I  think that post 10 and 11 point out one of the least understood things about achieving cast bullet accuracy and maybe the part most important (after good bullet design and fit and a good rifle.)  I am not convinced that anybody understands what the stuff we call lube really does.  I think it is clear that it isn't to lower friction the way conventional oils and greases lower friction between mechanical parts of a machine.    What is the best way to handle variations in bore condition?
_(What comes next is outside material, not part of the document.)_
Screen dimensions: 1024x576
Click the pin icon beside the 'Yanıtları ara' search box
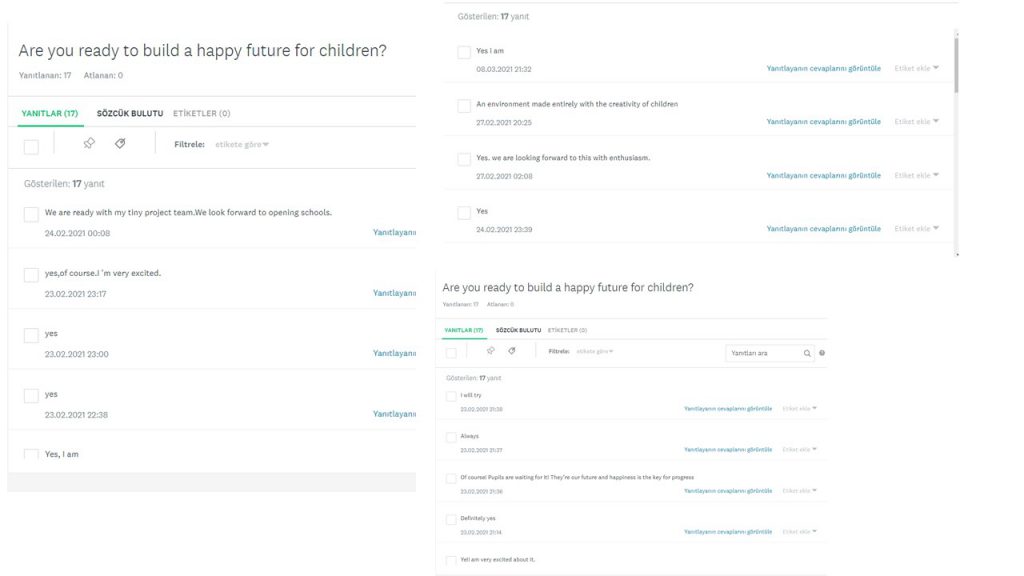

Different shooters find a combination of componenets and a ritual that works for them -- or they think it works which is almost as good.  A common approach by many match shooters if to clean after each string and then shoot some number of fouling shots.  Others find a combination that seems to remain constant through many shots -- maybe indefinitely.  I believe it was Joe Brennan who posted his method on this forum that he said resulted in not requiring fouling shots.  I sometimes shoot the first shot or two on a different aiming point to see where they are going and find that the group formed by this throwaway shots is as good or better than the groups shot after the fouling shots and at the same.

When I measure velocities I sometimes  shoot groups without fouling shots and find many loads produce the same velocities with the first shots.  For other combinations the first shot is consistently different than the rest in the group but the shot is usually in the group anyway.

If you believe that small variations in weight or a type of bullet defect affects accuracy you can test for that by shooting “good” bullets in alternative groups with the “cull” but I am not sure how to tackle learning more about variations in bore condition.